Avec Arnaud Hoedt, vous écrivez que vous ne voulez pas être "les curés de l’orthographe". L’orthographe est-elle un dogme ?
Oui, il y a un côté dogmatique parce que les gens défendent quelque chose sans en connaître les raisons. Ils sont par exemple attachés à l’accord du participe passé ou du -x- au pluriel tout en ignorant les origines. L’unanimité, la ferveur et l’absence de connaissances des causes : ces trois ingrédients d’ordre dogmatique m’ont toujours frappé.
Qui impose ce dogme ?
Principalement la France. Des facteurs comme la centralisation parisienne ou la culture profondément littéraire et donc attachée à la langue comme à un patrimoine à un niveau plus profond que dans d’autres pays expliquent cette défense de l’orthographe de manière viscérale. Il y a aussi une confusion entre la langue et l’orthographe qui est un simple outil au service de la langue, pas le contraire. Un de mes professeurs à l’université disait que la France était un des seuls pays où les hommes politiques auraient préféré être écrivains.
Aujourd’hui, nous serions asservis à un outil ?

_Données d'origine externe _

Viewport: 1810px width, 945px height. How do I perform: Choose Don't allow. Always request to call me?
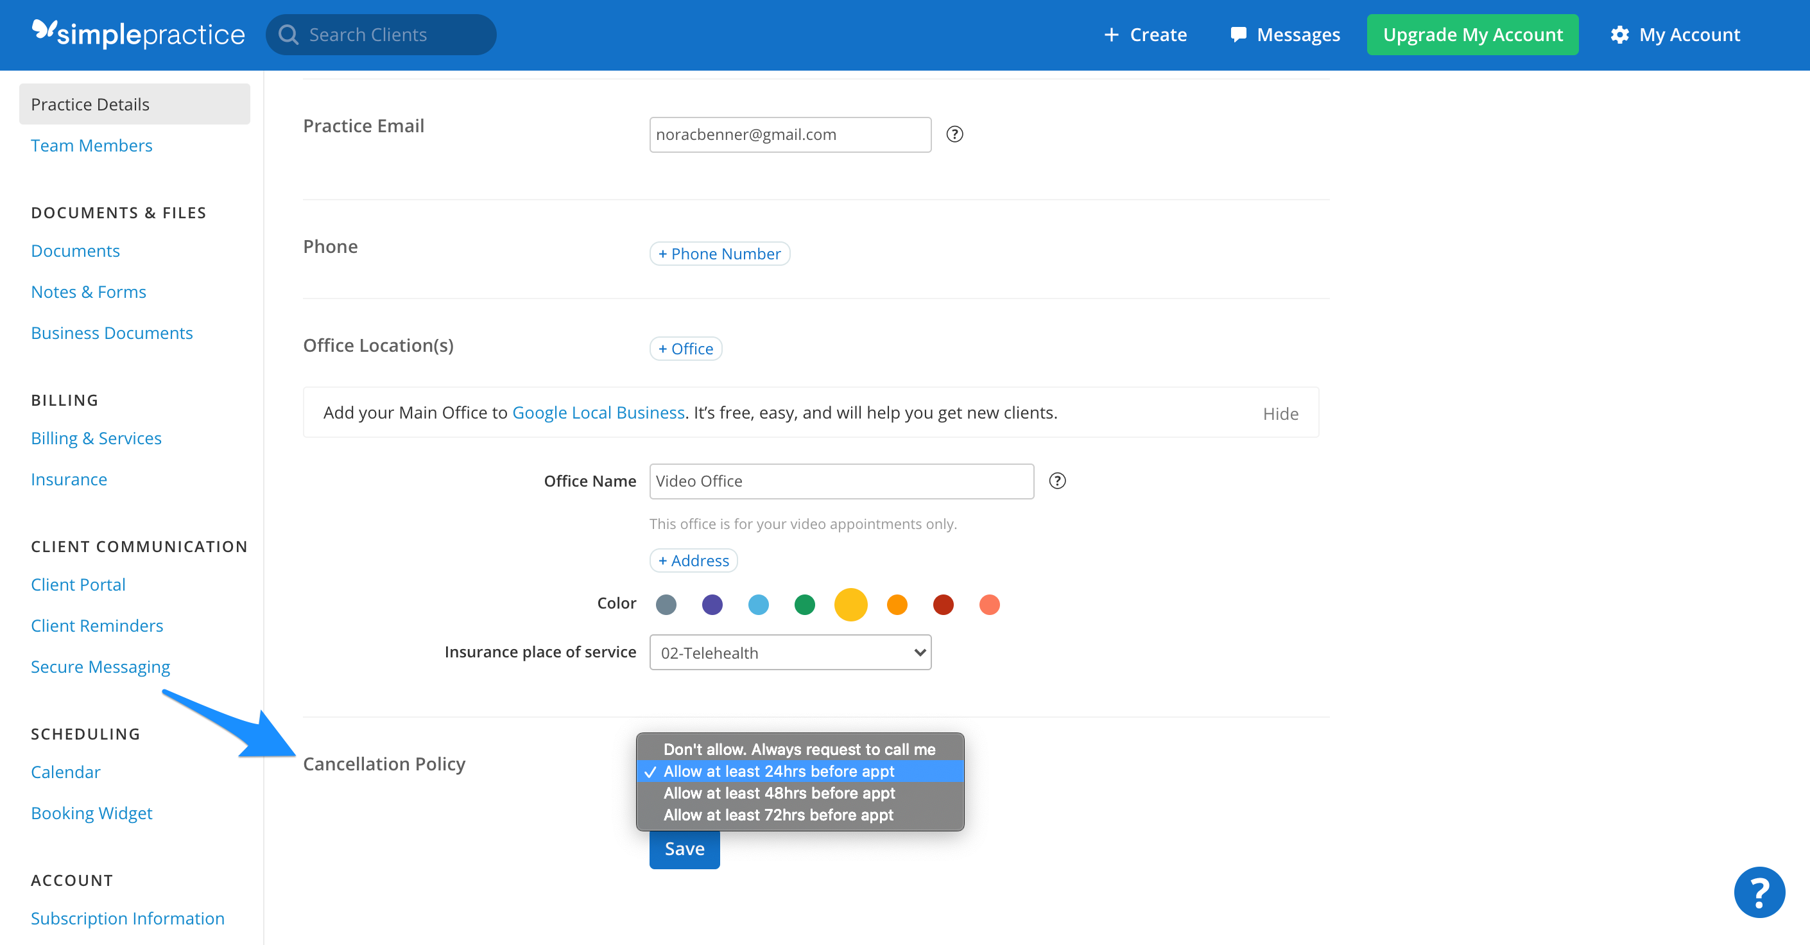pos(799,749)
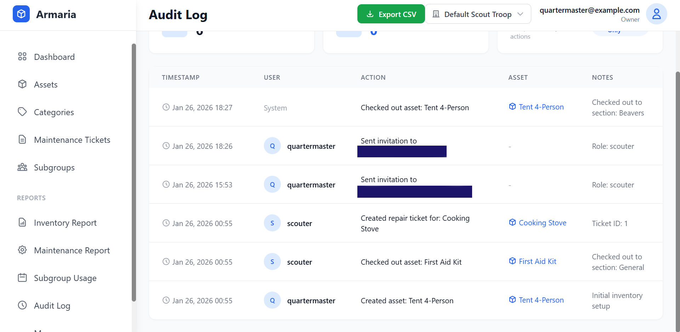Click the Categories tag icon
This screenshot has height=332, width=680.
(22, 112)
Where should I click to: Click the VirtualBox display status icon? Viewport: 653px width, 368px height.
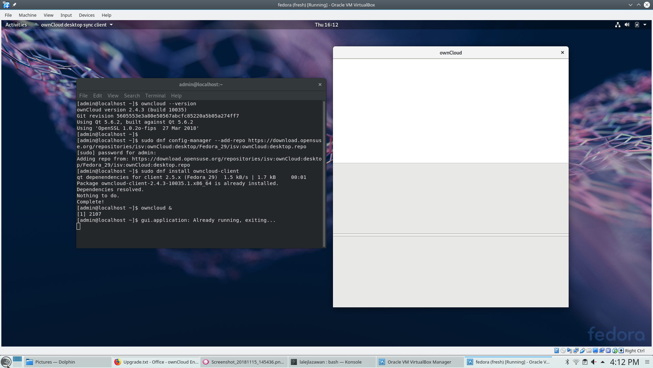pyautogui.click(x=595, y=351)
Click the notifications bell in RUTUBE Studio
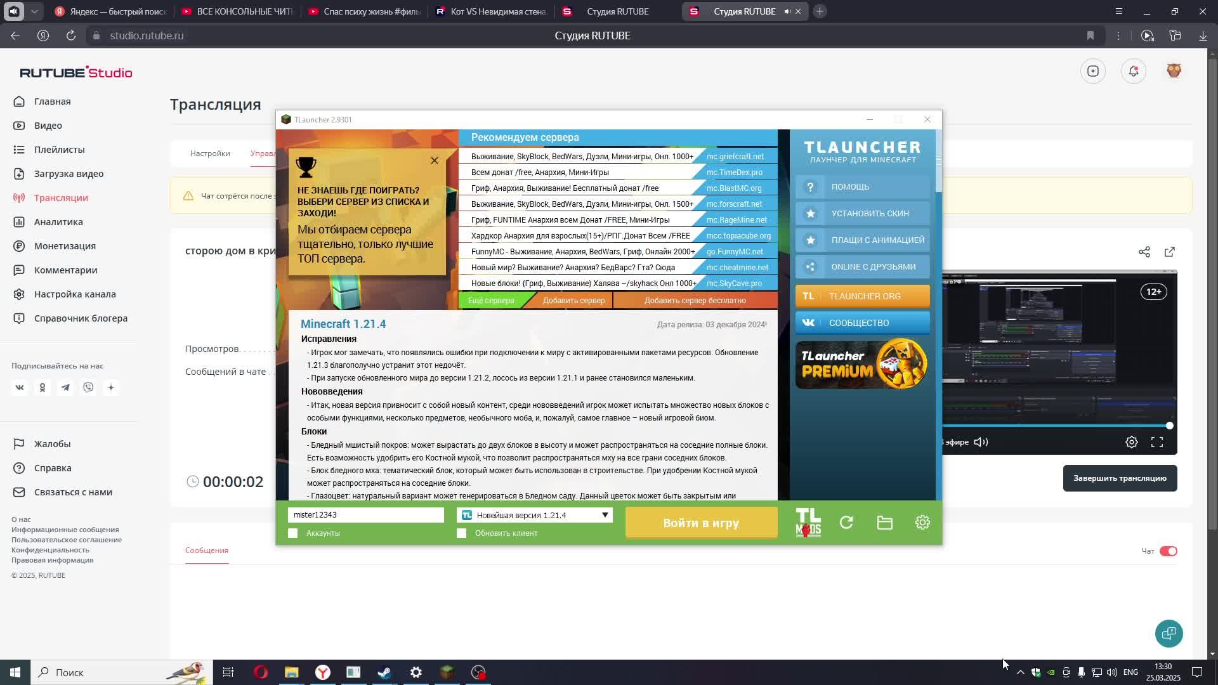1218x685 pixels. tap(1134, 71)
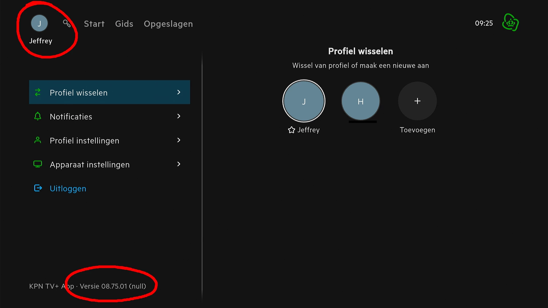Click the green KPN crown logo
This screenshot has width=548, height=308.
click(510, 23)
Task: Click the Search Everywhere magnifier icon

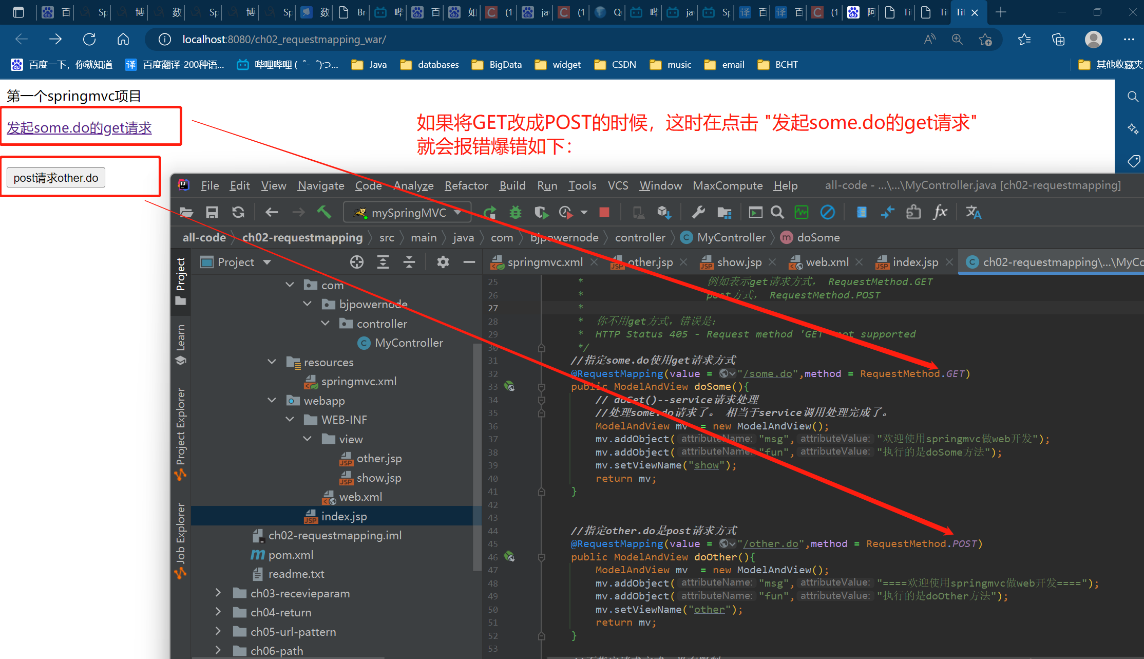Action: point(777,212)
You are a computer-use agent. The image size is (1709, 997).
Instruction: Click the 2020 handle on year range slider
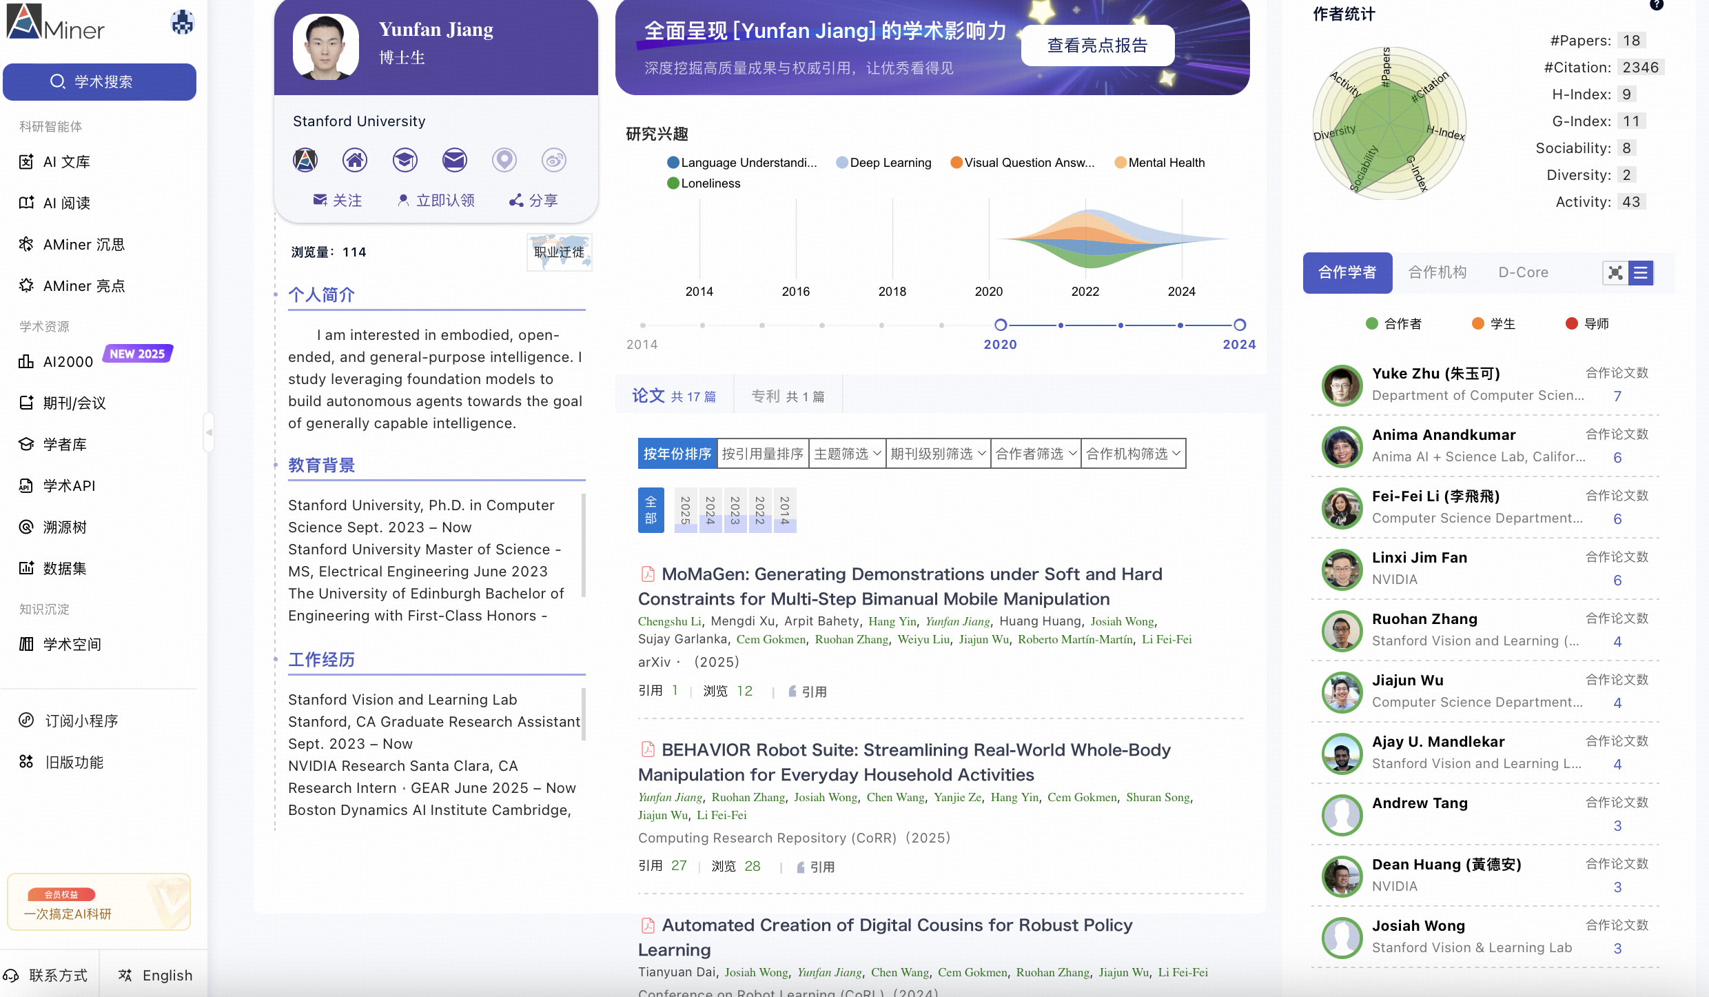pyautogui.click(x=1001, y=325)
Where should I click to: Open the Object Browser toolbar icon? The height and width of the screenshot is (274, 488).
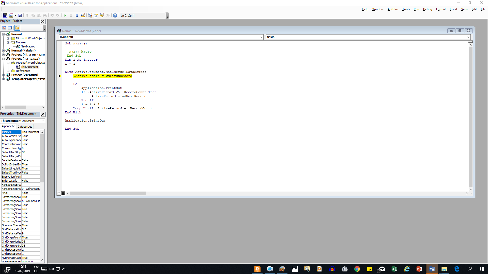coord(102,15)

La fonction de l’orthographe est de retranscrire la langue orale qui prédomine de loin sur l’écrit (on parle beaucoup plus qu’on écrit). L’orthographe n’est donc qu’une partie de l’écriture, moins porteuse de sens comparée à la syntaxe, par exemple. Elle sert aussi à faciliter la lecture. Sauf qu’on charge l’orthographe d’autres fonctions, comme la sélection sociale. On a une orthographe que personne ne peut maîtriser parfaitement et qui pose systématiquement problème. Si on y réfléchit, c’est aberrant car cet outil doit servir à nous exprimer, à transmettre nos pensées. Aujourd’hui, hélas, c’est un capital culturel qu’on acquiert dans la douleur et dont on a du mal à relativiser la valeur.
Dans votre spectacle, "La Convivialité", vous expliquez que la norme est arbitraire. Les "conservateurs" défendent des absurdités ?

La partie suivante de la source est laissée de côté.